Designing API SLAs: What to Promise, What to Measure, and the Patterns That Survive Real Outages

An SLA is a promise to customers that becomes a constraint on engineering. Getting the promise wrong is expensive in either direction: too generous and you cannot deliver, too conservative and customers do not trust the number.

An API SLA is a public number that customers use to decide whether to build on you. It is also an operational constraint that determines how aggressively your team has to invest in reliability. The number sets the budget for failure and the threshold for compensation. Getting it wrong is expensive: a promise you cannot keep produces credits, churn, and reputation damage; a promise that is too cautious leaves customers preferring competitors who promised more.

Most SLA discussions focus on the headline percentage: 99.9, 99.95, 99.99. The headline number is less important than the details underneath it: what counts as downtime, what time window the measurement covers, what excluded events exist, and what the remedy is when the SLA is missed. A 99.9% SLA with bad definitions is worse than a 99.5% SLA with rigorous definitions, because the customer cannot trust what the headline number represents.

What to measure

The SLA needs to be defined in terms of measurable behaviors. The two common bases are availability (was the API reachable?) and error rate (did requests succeed?). Availability alone is insufficient because an API that returns 500 errors for a percentage of requests is degraded from the customer's perspective even though it is reachable.

The right definition is usually success rate over a measurement window: number of non-5xx, non-timeout requests divided by total requests in the window. The granularity question is how the window is computed. A monthly window of total requests divided by total successful requests is a simple metric but smooths over short outages. A minute-granular window where each minute is counted as down if more than X% of requests failed gives a different number that better matches customer experience but is more demanding to deliver.

The error categorization matters. 4xx responses are customer errors and should not count against the SLA. 5xx and timeouts are server errors and should count. 429 rate limit responses are a gray area: they indicate the server is intentionally rejecting the request, which is not a failure of the server, but the customer experience is failure. The common resolution is to exclude 429 from SLA calculations while monitoring them separately as a customer-impact metric.

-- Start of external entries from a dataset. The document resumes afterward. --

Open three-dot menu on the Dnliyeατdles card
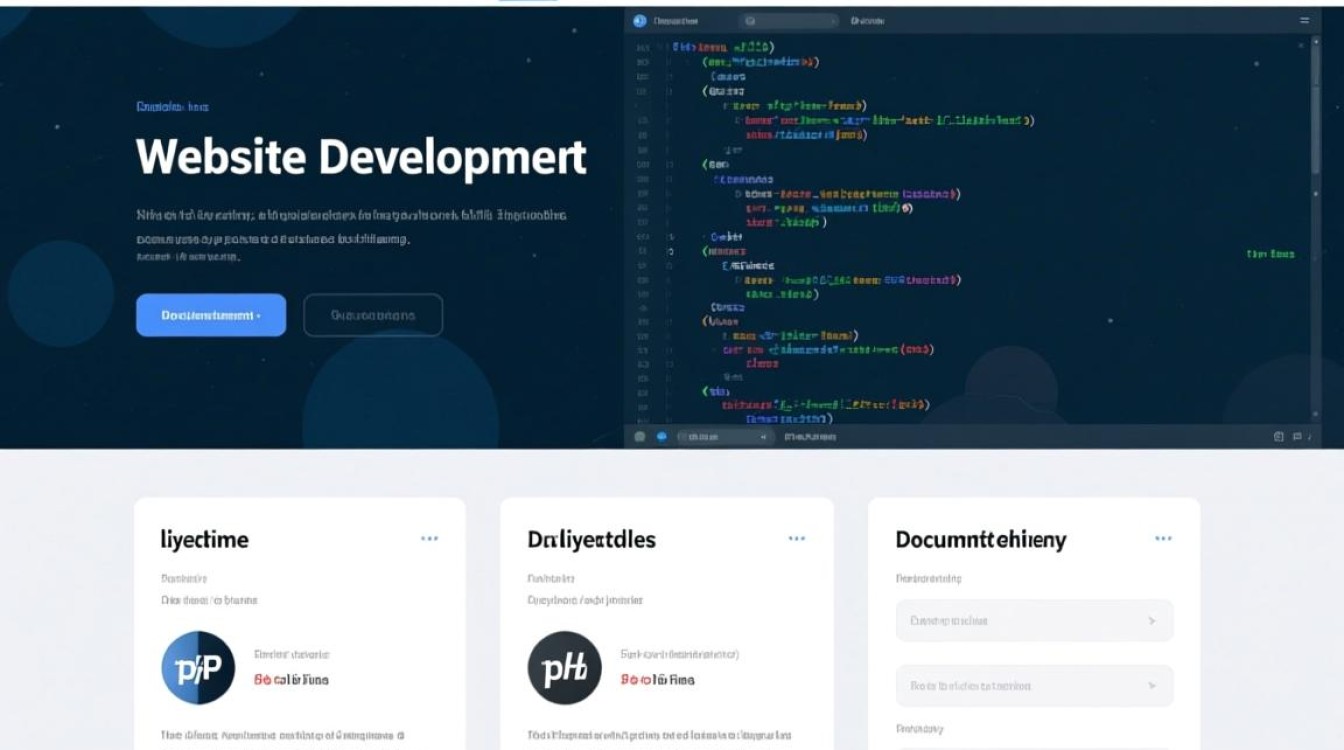This screenshot has width=1344, height=750. click(x=796, y=539)
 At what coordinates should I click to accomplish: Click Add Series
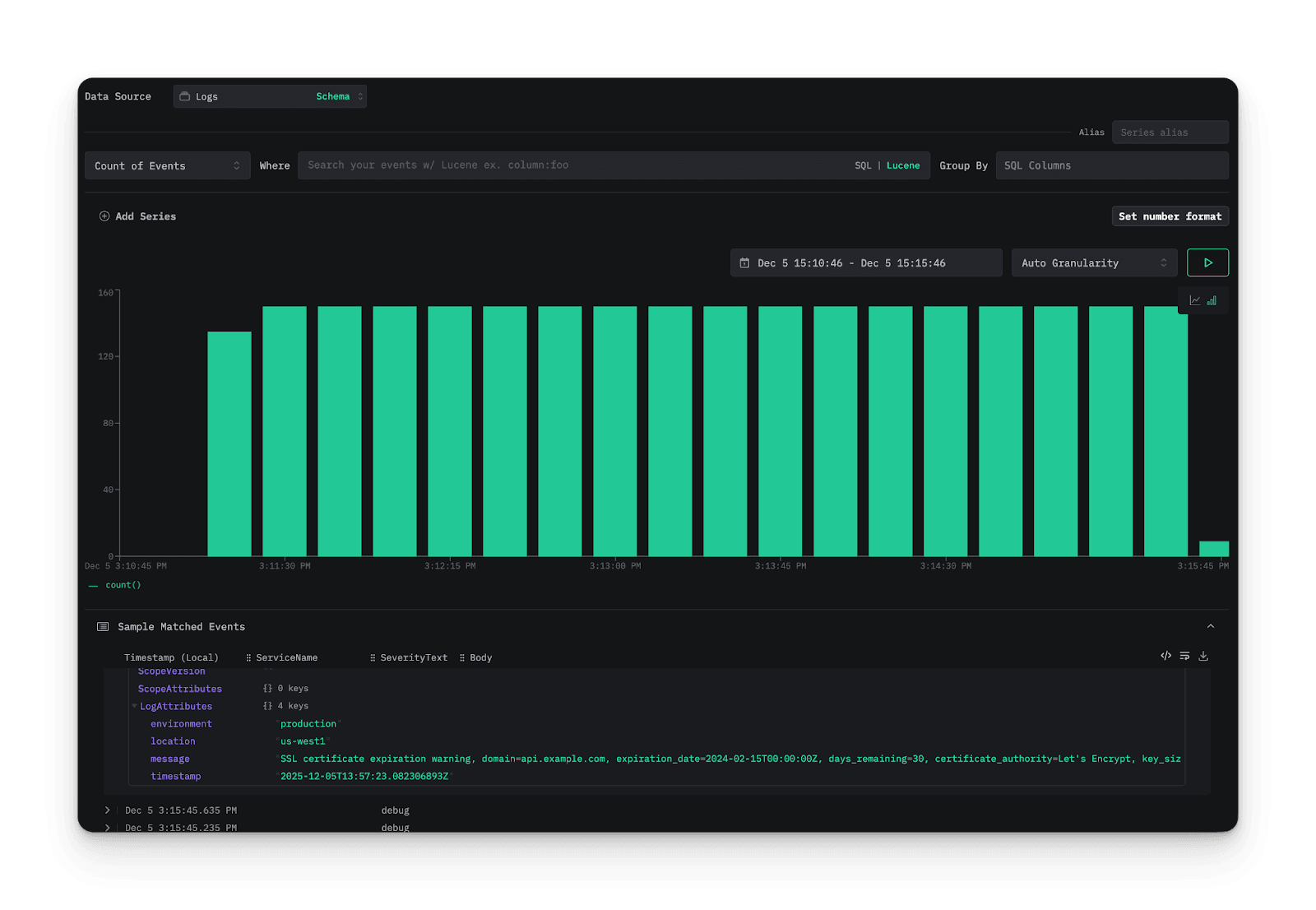pyautogui.click(x=137, y=216)
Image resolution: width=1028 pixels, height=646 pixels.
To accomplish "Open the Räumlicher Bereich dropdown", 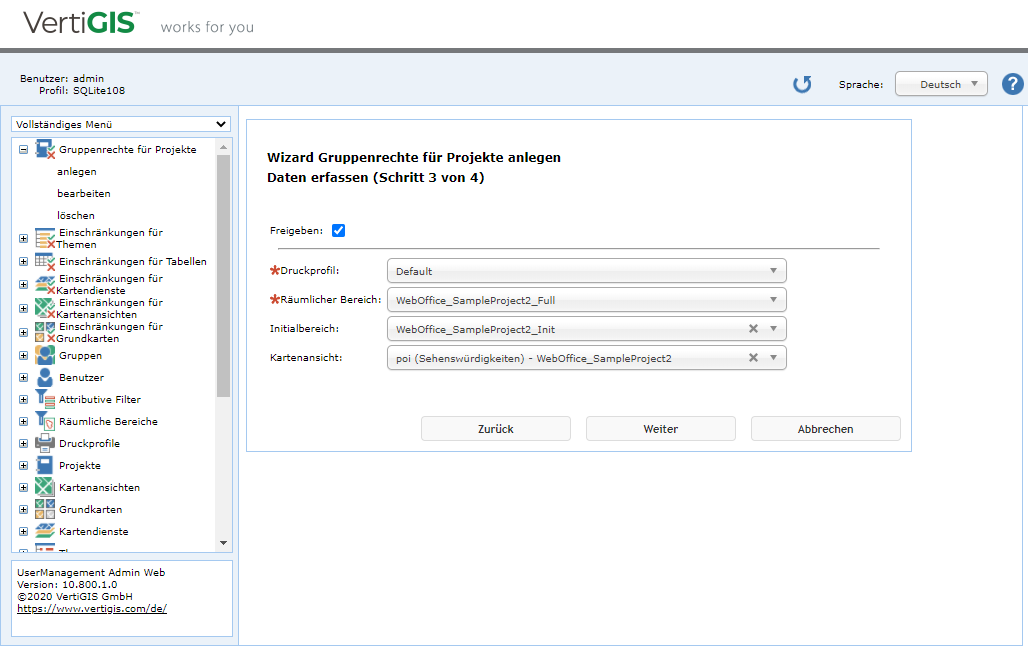I will [586, 300].
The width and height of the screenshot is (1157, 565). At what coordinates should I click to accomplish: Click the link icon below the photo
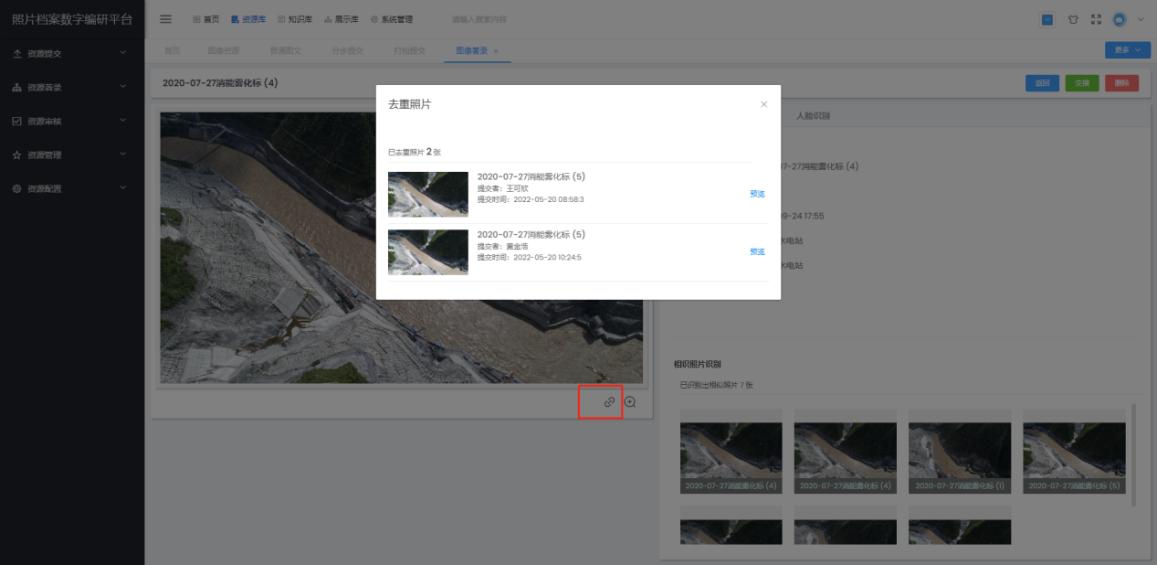(609, 402)
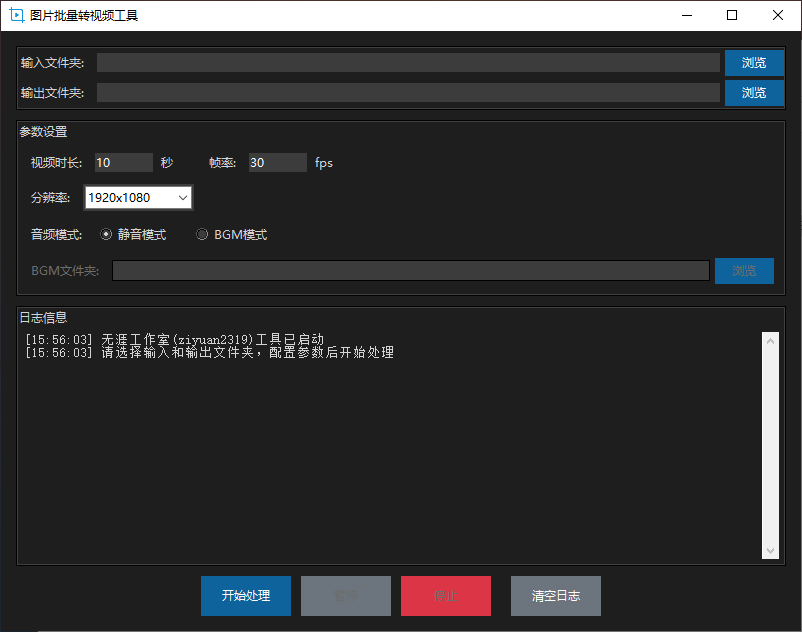802x632 pixels.
Task: Click the app icon in the title bar
Action: [16, 16]
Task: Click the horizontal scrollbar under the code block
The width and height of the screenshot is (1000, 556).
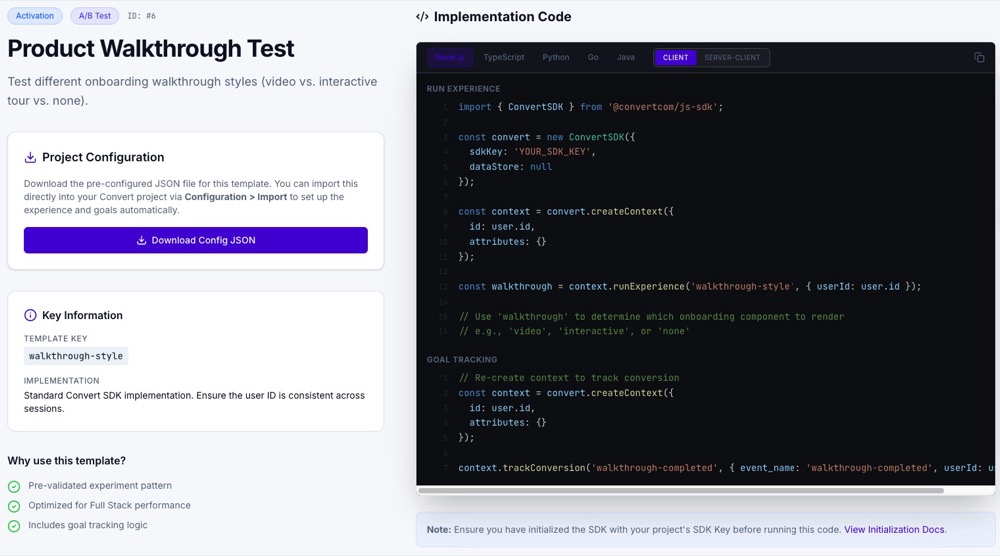Action: tap(680, 491)
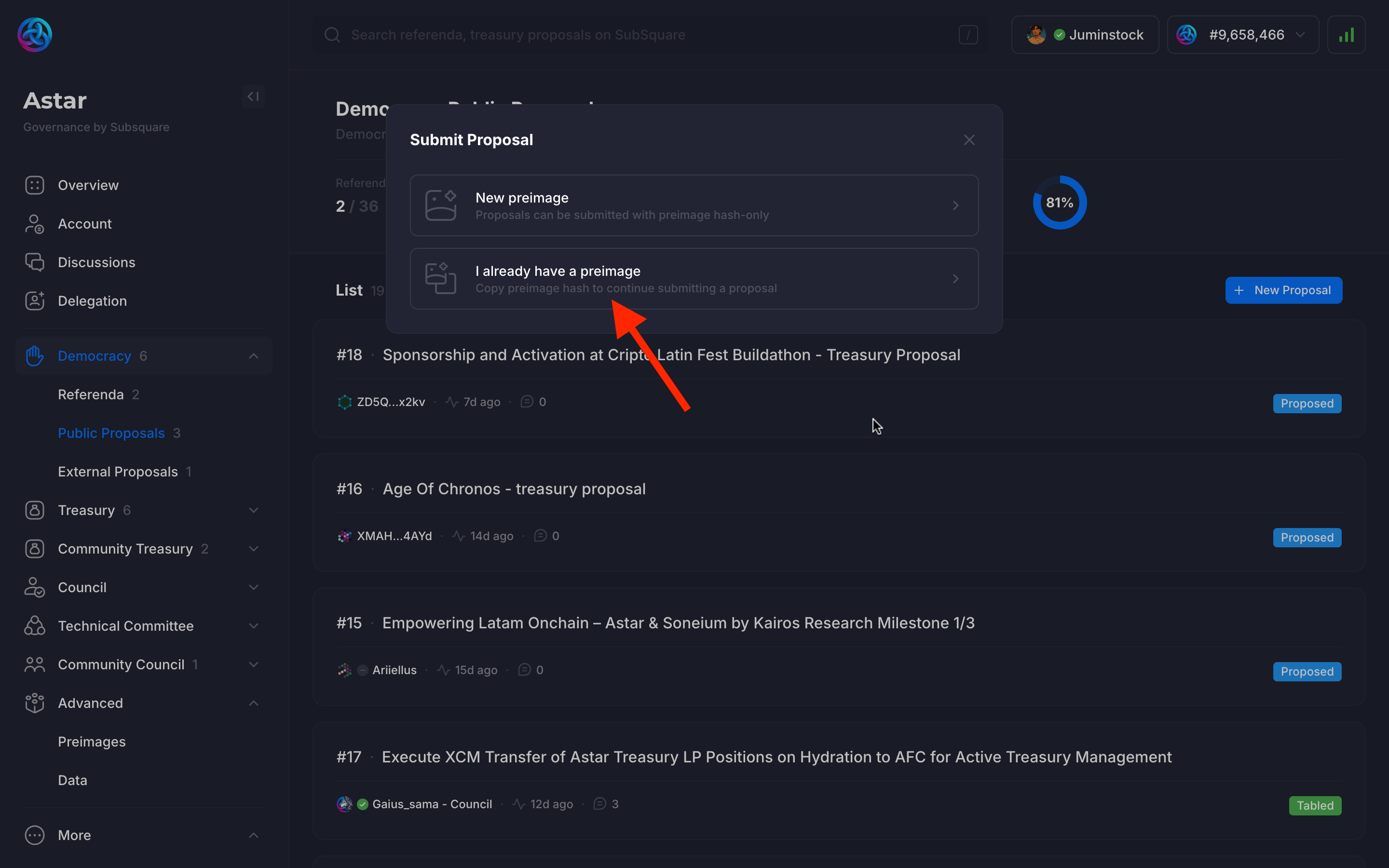Click the Astar logo icon
1389x868 pixels.
click(x=34, y=34)
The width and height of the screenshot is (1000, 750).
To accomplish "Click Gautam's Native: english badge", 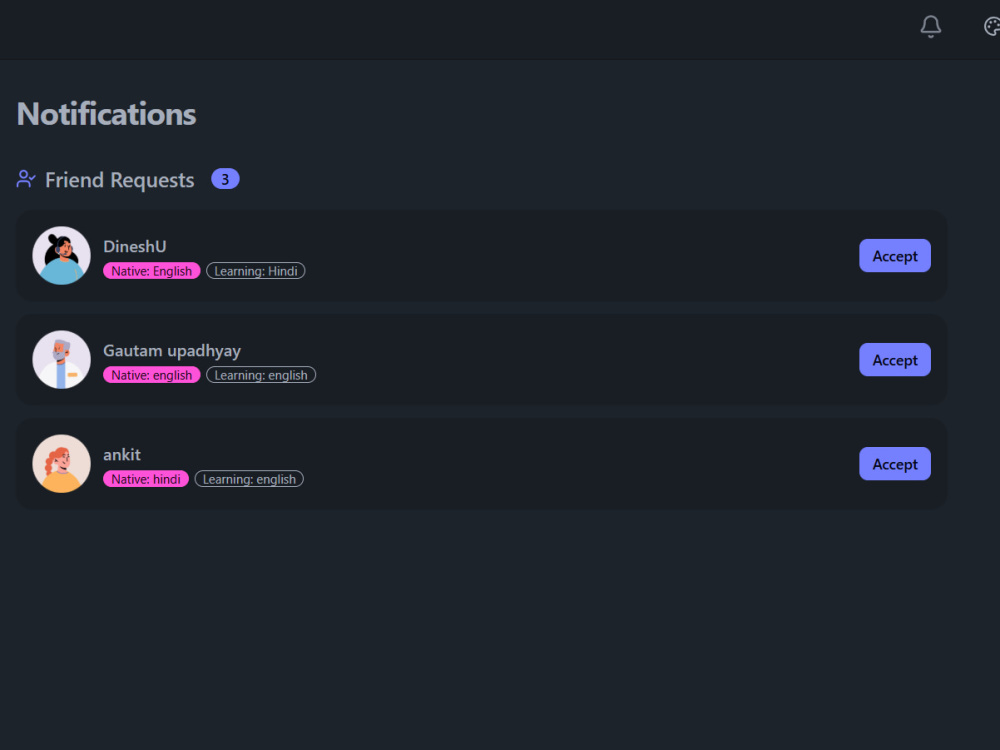I will click(x=152, y=375).
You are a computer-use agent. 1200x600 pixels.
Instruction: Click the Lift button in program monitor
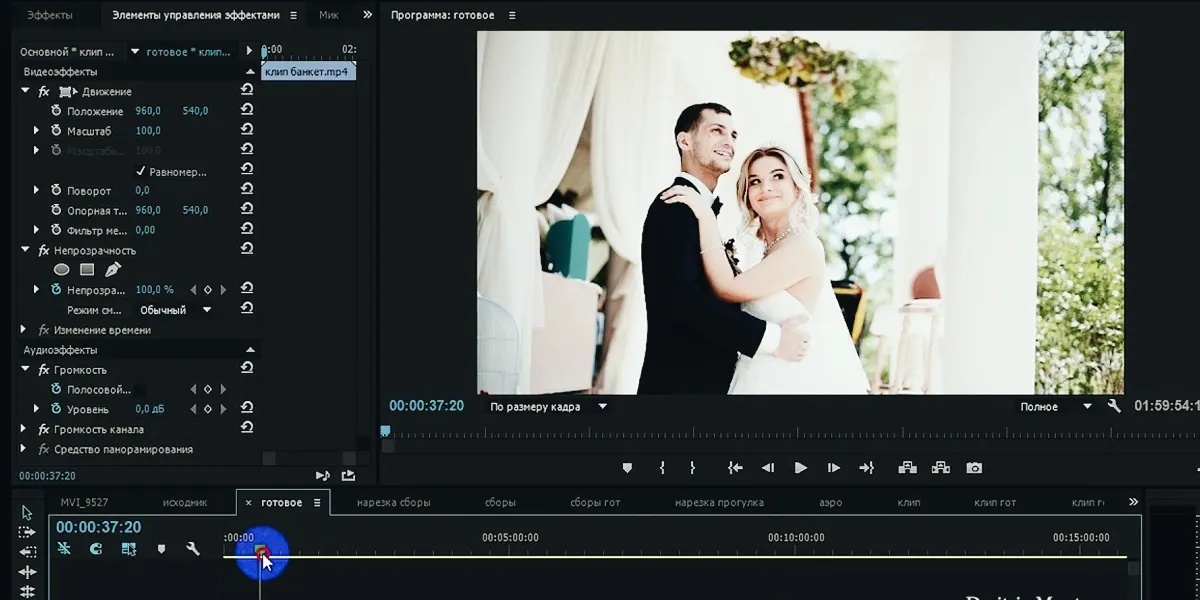(x=907, y=468)
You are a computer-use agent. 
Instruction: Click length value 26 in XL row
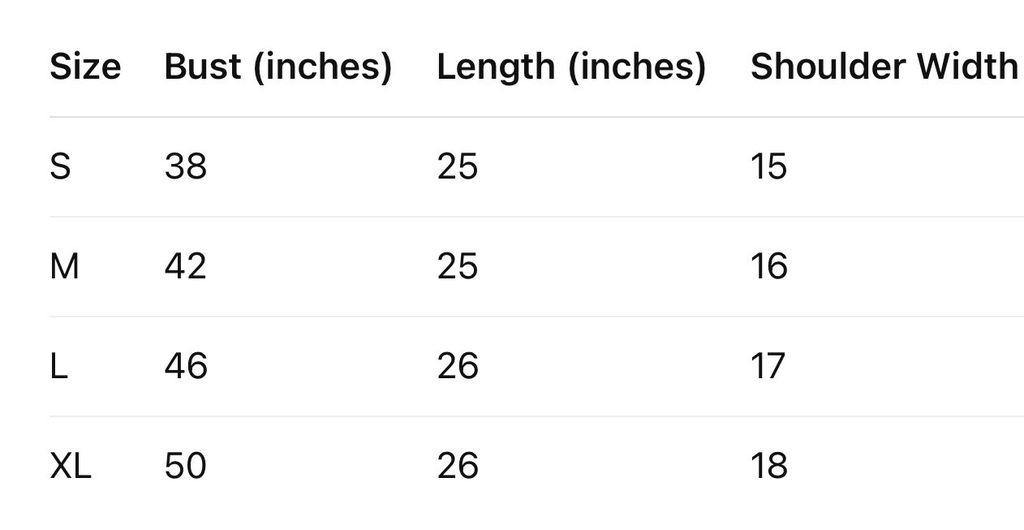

The exclusion list needs to be precise. Maintenance windows, customer-caused incidents (DDoS from a specific customer's misconfiguration), upstream provider outages (DNS, CDN, payment processor) are typical exclusions. The trap is excluding too much: a customer who experiences an outage caused by your upstream provider does not care that the cause was technically not yours. Generous exclusions produce SLA numbers that look great and customer experiences that do not.

What to promise

The number should be defensible against your actual operational history. The discipline is to compute the SLA you would have hit retroactively over the past 12-24 months with the proposed definition, then add a small safety margin. Promising 99.95 when your retroactive number is 99.92 is a guaranteed-to-fail SLA. Promising 99.5 when your retroactive number is 99.99 is leaving money on the table.

The tiering question depends on whether you have a freemium model. The common pattern is to publish the same SLA for all paid tiers and offer enhanced credits for higher tiers. This is simpler than tier-specific SLAs and avoids the complexity of running a separate SLA accounting per customer. The customer-facing message is paid customers get reliability, free tier customers get best-effort.

The remedy structure should be proportional and capped. Service credits as a percentage of monthly fee for each SLA breach is the standard pattern: 10% credit for missing 99.95%, 25% for missing 99.5%, 50% for missing 99%. The credits stack but are capped at the monthly fee. The credit must be claimable by the customer (an explicit request) not automatic, which prevents adversarial-claim behaviors and keeps the accounting simple.

The SLA language must be a contractual document, not a marketing claim. The legal review pays off when a customer disputes whether an SLA breach occurred. The document should specify the measurement method, the exclusion list, the remedy structure, and the dispute resolution process. The shorter the document, the better; one page of clear language beats five pages of legalese.

What to measure internally

The internal measurement is what the SLA accounting actually depends on. The two failure modes are unmeasured downtime (the SLA is missed but the team does not see it in dashboards) and measurement that does not match customer experience (the team's dashboard shows green while customers are reporting errors).

The internal measurement should include synthetic monitoring from multiple geographic regions, real user monitoring (RUM) when applicable, and aggregated server-side metrics. The three sources rarely agree perfectly, and the disagreement is informative: server-side metrics underreport network-level issues, synthetic monitoring underreports rare-condition errors, RUM is delayed and noisy.

The dashboard architecture matters. One synthetic check from one region with a one-minute interval is enough to miss most short outages and many longer ones. The right level is three to five regions with 30-second intervals, plus aggregated server-side counts of 5xx responses and timeouts. The dashboards should make the disagreement between sources visible, not hide it behind aggregated green dots.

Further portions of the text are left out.